Che l’europarlamentare Pierfrancesco Majorino sia una persona per bene lo dice la sua storia personale e politica. Che lui pure, come altri esponenti per bene del Pd, sembri come menomato da una forma acuta di afasia è apparso chiaro lunedì sera a Otto e Mezzo. Quando, chiamato ad esprimersi sul Qatargate che sta travolgendo la sinistra europea ed italiana, a riprova della sua buona fede ha citato un encomiabile ma purtroppo misterioso “emendamento” da lui presentato a Strasburgo il 22 novembre sui rischi derivanti dall’azione del Qatar riguardo alle lobby.
Misterioso perché fino all’altro ieri nessuno ne sapeva nulla confermando così le teoria di Maurizio Crozza (e dei racconti di fantascienza) secondo cui per la dirigenza pidina il mondo esterno al Nazareno non esiste.
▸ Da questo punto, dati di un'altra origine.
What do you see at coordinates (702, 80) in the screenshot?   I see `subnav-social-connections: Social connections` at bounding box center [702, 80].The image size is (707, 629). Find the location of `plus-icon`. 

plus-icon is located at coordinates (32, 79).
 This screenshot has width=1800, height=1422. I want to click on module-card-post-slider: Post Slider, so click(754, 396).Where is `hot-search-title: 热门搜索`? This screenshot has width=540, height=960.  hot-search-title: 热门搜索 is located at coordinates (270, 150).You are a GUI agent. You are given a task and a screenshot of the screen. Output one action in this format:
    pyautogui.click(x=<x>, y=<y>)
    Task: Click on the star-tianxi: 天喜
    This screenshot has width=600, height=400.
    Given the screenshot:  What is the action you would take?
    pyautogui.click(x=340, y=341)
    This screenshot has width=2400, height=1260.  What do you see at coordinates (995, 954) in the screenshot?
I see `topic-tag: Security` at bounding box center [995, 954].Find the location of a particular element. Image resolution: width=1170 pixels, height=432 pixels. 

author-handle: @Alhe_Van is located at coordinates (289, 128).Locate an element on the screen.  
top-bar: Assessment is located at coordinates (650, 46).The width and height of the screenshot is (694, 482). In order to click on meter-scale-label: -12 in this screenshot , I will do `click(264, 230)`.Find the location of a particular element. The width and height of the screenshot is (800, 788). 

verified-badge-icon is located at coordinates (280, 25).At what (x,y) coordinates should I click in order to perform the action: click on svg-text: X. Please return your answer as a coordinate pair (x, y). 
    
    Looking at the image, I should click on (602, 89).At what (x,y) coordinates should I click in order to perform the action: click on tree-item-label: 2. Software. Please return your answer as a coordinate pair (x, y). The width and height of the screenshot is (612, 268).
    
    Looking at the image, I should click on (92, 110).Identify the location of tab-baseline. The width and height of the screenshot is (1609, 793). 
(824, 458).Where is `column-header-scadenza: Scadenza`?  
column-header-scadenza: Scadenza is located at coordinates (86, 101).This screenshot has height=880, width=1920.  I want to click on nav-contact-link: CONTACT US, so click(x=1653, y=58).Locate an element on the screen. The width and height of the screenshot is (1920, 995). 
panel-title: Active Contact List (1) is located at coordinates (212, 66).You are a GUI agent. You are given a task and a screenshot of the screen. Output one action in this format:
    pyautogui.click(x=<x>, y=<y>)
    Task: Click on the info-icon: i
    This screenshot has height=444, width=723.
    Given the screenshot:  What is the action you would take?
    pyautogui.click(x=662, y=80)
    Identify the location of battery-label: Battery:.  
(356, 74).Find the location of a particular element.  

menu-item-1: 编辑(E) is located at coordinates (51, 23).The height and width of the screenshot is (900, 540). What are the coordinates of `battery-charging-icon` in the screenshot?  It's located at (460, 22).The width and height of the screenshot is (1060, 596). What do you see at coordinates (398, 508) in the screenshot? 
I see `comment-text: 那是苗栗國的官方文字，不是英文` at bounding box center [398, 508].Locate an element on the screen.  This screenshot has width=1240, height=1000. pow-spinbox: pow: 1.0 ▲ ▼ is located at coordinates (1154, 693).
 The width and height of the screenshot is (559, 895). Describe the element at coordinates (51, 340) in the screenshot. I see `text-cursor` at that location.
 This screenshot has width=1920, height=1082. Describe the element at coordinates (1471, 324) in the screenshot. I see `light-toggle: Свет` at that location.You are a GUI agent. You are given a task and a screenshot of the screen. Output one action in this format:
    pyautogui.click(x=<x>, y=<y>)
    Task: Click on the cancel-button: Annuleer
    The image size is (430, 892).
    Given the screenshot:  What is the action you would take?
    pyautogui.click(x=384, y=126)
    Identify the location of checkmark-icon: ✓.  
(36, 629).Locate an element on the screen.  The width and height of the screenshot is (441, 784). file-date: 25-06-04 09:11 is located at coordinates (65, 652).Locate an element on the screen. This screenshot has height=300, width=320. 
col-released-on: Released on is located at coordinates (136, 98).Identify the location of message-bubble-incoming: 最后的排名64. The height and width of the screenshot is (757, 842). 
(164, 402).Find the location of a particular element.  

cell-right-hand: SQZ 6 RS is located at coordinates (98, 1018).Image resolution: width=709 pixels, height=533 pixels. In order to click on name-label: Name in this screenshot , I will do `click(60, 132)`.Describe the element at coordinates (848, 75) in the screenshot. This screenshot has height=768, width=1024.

Quanto alla semiparalisi delle corde vocali il pernicioso virus contratto a Bruxelles impedisce ai Dem – trascorsi ormai dieci giorni dai deplorevoli eventi – di articolare una sola proposta concreta che non sia il solito rosario di esclamazioni indignate e di appelli a “fare chiarezza” (non si lamentino poi se si fanno bagnare il naso da Giuseppe Conte che una legge per regolamentare le lobby selvagge l’ha già annunciata).
Majorino, che è candidato per il Pd (e forse dei 5stelle) alla presidenza della Regione Lombardia, si è come scosso quando ha convenuto sui requisiti di trasparenza e onestà necessari per fare parte della sua lista. Per ripiombare subito dopo in modalità catatonica quando ha precisato di voler concordare il criterio con i rivali Attilio Fontana e Letizia Moratti (esclamazione dallo studio: ma perché mai?).
Queste candidature che viaggiano con il freno a mano inserito (non fanno eccezione Elly Schlein e Stefano Bonaccini) hanno come spiegazione più immediata il timore di scontentare il consueto sinedrio delle correnti imperanti. Da cui, mentre ne auspicano la scomparsa, fanno dipendere il loro successo o insuccesso. Così, invece di parlare ai quattro o cinque milioni di elettori del Pd che assistono sgomenti al collasso di un partito e di un’idea, essi tremano al pensiero che qualche loro parola non contemplata dal catechismo interno possa indispettire i vari Franceschini, Orfini o Guerini.
Il celebre dite qualcosa di sinistra di Nanni Moretti potrebbe oggi essere declinato in un meno ambizioso dite qualcosa. Ma ditelo, per la miseria.